これまで運命に押し流されるように生きていた人が、少しずつ能動的に世界へ関わり始める。そうして「自己」「心」「世界」がゆっくりと変化していく。この過程こそが、カウンセリングのゴールだ。

逆に言えば、勇気は「出そう」として出せるものではない。それは、心の深いところから自然に立ち上がってくるものだ。カウンセラーは相談者を理解し、「何もしないこと」に徹することで、その勇気が芽生える瞬間を支える。変化を急がず、心の動きを信じて待つ——それを体系的に行うのが、カウンセラーという職業である

カウンセリングとは、心という見えない領域を扱いながらも、明確な理論と手順に基づいて人の変化を支援する営みである。その本質を理解することは、「人が変わる」とは何を意味するのかを、改めて考えることにつながる。

変わるとは、つながりを取り戻すこと

本書を通じて見えてくるのは、「変わること」と「つながること」は同義だということである。

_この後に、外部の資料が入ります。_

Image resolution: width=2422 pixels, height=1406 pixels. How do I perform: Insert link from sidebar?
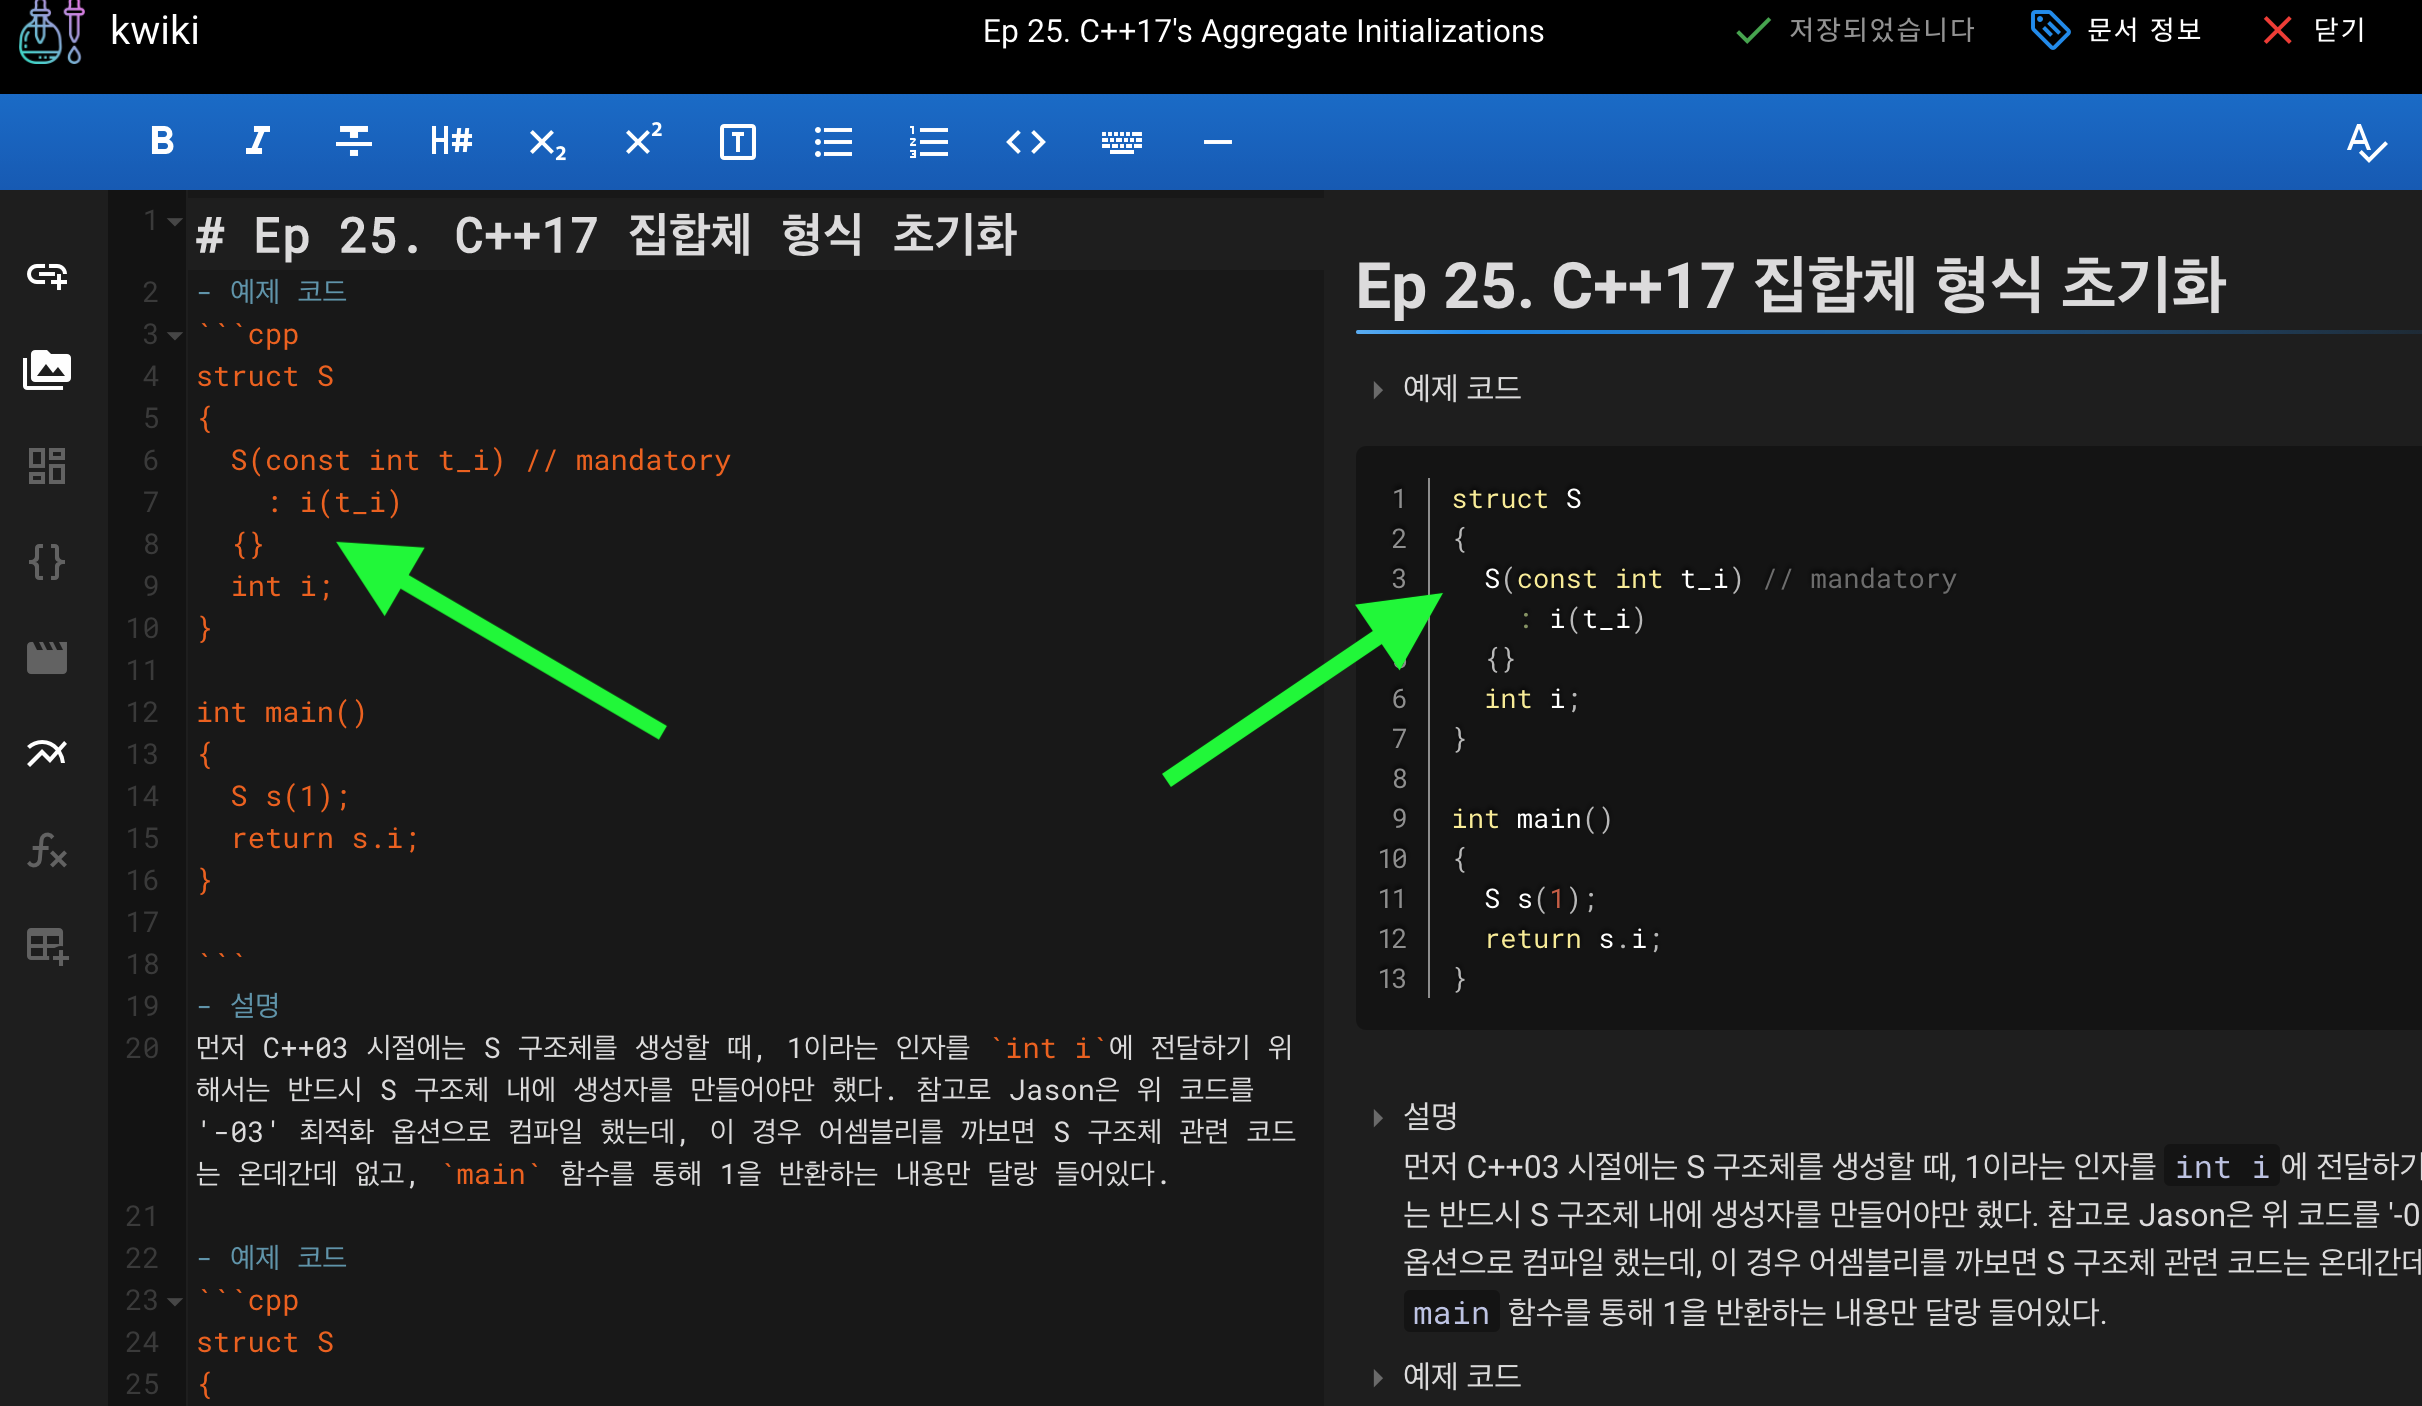[47, 274]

人は孤立した状態では、自分の心の動きを信じられない。しかし、誰かが「わかろう」としてくれることで、心は再び動き始める。変化は努力の結果ではなく、関係の中から静かに生まれてくるものなのだ。

カウンセリングとは、その“心の動き”が自然に立ち上がるための場を整える営みである。そして、その思想は、日常を生きる私たちにとっても普遍的だ。

誰かを変えようとせず、ただ「わかろう」とすること。それが、他者と自分を救う第一歩なのかもしれない。